* Source document *
>> begin

Newsweek: Donald Trump suffers big legal blow over migrant deportations

President Donald Trump was blocked by a federal appeals court from using an 18th-century wartime law, the Alien Enemies Act, to deport Venezuelan migrants his administration says belong to the criminal gang Tren de Aragua.

Newsweek contacted the White House for comment by email after office hours.

Why It Matters

Trump has, through executive order, invoked the Alien Enemies Act by arguing that there is an invasion of the U.S. by foreign criminal gangs that his administration has now designated as terrorist groups.

The court decision bars deportations from Texas, Louisiana and Mississippi.

What To Know

The 2-1 decision by the U.S. Court of Appeals for the Fifth Circuit found that there was not an “invasion or predatory incursion” by a foreign power as required by the 1798 statute to justify its invocation in the case of this group of migrants.

The Alien Enemies Act is a wartime law passed in 1798 as part of the Alien and Sedition Acts under President John Adams. It grants the U.S. president the authority to detain, restrict or deport foreign nationals from a country that is at war with the United States.

Unlike other provisions in the Alien and Sedition Acts, which expired or were repealed, the Alien Enemies Act remains in effect today.

The act was only used three times before in U.S. history, all during declared wars: in the War of 1812 and the two World Wars.

>> end

[Rows from a dataset]
>> begin

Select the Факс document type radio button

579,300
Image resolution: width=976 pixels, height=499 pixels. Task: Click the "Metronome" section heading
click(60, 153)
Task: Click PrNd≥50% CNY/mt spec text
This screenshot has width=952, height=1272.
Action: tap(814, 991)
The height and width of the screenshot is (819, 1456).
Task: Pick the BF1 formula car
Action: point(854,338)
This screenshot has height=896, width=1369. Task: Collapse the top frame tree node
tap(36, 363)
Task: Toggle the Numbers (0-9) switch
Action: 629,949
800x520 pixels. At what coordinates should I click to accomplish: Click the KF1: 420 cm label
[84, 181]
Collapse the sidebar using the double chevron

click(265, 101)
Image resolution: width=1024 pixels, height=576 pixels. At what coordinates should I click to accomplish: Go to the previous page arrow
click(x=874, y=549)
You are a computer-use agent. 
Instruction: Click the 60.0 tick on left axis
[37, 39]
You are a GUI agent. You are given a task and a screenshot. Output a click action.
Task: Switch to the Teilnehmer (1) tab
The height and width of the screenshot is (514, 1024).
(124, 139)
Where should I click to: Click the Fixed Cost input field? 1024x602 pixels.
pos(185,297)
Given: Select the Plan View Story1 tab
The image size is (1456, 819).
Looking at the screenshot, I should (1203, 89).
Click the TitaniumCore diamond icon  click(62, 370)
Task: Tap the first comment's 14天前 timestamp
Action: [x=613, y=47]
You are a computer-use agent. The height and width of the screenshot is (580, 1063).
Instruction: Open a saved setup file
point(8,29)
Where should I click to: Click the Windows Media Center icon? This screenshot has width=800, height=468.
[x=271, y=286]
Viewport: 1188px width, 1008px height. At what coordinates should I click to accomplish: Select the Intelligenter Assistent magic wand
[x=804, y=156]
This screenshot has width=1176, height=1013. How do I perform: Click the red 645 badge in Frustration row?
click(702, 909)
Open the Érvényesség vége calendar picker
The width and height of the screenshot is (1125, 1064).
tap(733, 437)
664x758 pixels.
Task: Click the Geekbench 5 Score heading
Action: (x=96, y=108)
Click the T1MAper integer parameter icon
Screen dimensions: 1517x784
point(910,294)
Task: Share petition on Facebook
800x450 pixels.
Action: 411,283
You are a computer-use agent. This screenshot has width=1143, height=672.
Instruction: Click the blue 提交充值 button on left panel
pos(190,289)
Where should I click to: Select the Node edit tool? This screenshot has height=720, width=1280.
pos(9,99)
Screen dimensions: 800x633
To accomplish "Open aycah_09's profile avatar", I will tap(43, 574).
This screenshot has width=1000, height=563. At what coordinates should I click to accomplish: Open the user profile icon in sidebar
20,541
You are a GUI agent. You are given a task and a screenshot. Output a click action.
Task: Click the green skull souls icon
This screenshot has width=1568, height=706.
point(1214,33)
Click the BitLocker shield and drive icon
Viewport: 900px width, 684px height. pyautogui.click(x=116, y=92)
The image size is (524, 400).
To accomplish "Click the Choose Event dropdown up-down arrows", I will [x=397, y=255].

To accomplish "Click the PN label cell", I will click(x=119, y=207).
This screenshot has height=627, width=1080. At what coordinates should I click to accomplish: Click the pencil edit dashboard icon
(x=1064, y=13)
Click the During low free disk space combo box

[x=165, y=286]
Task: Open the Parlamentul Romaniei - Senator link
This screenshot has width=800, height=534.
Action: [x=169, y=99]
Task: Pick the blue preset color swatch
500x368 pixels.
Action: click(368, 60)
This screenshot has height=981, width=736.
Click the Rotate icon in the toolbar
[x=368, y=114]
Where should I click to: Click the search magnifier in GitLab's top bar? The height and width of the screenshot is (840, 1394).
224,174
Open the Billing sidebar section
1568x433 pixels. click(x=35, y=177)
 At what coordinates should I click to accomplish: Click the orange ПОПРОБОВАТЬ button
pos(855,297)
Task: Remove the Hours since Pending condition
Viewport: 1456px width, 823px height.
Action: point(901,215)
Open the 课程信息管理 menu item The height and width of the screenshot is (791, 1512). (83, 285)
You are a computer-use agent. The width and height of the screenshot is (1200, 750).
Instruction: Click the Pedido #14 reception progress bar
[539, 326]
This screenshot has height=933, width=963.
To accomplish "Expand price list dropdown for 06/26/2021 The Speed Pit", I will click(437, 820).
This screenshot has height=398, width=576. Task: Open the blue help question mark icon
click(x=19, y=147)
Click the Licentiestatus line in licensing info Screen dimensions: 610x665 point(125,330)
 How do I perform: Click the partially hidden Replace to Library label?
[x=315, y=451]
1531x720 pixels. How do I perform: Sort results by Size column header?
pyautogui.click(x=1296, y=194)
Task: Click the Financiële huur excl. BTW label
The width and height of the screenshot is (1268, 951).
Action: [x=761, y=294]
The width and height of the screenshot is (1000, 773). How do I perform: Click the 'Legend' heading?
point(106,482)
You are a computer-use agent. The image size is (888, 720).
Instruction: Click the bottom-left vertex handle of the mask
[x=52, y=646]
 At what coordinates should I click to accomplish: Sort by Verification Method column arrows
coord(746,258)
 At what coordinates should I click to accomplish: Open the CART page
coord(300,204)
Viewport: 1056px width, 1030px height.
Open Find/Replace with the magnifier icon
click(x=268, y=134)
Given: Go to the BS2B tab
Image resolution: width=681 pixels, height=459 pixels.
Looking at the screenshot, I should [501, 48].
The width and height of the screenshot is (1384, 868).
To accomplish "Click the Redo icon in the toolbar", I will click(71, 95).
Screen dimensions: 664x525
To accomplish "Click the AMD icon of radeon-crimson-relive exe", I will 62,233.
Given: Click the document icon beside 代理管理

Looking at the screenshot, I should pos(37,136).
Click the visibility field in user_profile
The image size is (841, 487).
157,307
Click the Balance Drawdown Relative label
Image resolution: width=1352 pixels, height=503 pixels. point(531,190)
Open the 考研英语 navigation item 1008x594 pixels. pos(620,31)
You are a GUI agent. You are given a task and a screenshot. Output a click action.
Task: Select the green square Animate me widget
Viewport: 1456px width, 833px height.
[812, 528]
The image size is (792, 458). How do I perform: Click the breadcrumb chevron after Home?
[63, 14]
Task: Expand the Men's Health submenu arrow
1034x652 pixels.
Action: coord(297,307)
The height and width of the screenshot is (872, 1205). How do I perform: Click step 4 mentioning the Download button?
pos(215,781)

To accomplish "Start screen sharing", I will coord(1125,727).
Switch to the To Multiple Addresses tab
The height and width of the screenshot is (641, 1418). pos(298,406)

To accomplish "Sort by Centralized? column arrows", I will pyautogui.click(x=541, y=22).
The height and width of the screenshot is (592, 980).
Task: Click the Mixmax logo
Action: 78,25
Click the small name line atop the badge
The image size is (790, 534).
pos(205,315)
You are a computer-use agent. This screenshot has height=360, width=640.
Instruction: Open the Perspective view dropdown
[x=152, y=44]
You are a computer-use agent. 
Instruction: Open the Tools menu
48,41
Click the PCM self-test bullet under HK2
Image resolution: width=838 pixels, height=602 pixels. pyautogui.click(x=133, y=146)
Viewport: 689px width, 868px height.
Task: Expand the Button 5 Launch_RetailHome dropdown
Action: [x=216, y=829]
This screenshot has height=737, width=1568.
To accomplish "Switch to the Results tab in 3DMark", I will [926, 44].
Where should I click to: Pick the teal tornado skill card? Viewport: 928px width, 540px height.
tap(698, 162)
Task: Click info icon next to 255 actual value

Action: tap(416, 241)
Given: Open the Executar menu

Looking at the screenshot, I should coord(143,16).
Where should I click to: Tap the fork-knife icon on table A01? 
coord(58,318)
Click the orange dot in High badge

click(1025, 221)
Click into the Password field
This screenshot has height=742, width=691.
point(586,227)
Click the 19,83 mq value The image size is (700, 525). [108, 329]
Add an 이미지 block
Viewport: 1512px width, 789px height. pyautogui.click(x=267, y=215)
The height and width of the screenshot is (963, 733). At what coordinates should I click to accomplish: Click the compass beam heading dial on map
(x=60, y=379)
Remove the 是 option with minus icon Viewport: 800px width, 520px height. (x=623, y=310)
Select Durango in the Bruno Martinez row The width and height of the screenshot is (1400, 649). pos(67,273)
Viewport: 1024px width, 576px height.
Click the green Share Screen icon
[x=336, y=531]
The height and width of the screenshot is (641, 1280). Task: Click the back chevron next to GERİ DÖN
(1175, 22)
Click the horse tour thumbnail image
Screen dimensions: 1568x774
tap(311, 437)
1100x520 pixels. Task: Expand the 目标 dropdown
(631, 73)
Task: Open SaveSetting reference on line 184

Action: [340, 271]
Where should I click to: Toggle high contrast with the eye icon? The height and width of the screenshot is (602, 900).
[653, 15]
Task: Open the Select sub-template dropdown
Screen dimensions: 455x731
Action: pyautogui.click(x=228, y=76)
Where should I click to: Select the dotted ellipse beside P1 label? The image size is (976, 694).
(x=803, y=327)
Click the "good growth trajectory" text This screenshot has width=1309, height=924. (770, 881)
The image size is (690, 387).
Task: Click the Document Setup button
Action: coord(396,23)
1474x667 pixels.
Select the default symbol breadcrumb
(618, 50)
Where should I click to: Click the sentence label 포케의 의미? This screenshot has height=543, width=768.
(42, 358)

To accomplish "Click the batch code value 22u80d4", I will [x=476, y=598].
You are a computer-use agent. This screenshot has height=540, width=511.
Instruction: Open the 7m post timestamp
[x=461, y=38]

>> end

* Required work *
Update the portion of the article on the appeals ruling that begins at the words "What To Know" and stops after "two World Wars.", putting "5th Circuit" wherever "Fifth Circuit" appears.

* Answer to the exercise *
What To Know

The 2-1 decision by the U.S. Court of Appeals for the 5th Circuit found that there was not an “invasion or predatory incursion” by a foreign power as required by the 1798 statute to justify its invocation in the case of this group of migrants.

The Alien Enemies Act is a wartime law passed in 1798 as part of the Alien and Sedition Acts under President John Adams. It grants the U.S. president the authority to detain, restrict or deport foreign nationals from a country that is at war with the United States.

Unlike other provisions in the Alien and Sedition Acts, which expired or were repealed, the Alien Enemies Act remains in effect today.

The act was only used three times before in U.S. history, all during declared wars: in the War of 1812 and the two World Wars.